TASK INPUTS ▸

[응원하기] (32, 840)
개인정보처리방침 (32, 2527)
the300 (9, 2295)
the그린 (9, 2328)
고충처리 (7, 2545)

==

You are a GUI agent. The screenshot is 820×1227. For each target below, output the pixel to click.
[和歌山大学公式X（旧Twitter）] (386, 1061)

PROBLEM DETAILS ▸
Your task is to restate, word for word, only those lines above that fall between the line holding "You are a GUI" and the line holding "[和歌山大学公式X（旧Twitter）] (386, 1061)", inclusive.

OUTPUT FOR THIS TASK ▸
You are a GUI agent. The screenshot is 820×1227. For each target below, output the pixel to click.
[和歌山大学公式X（旧Twitter）] (386, 1061)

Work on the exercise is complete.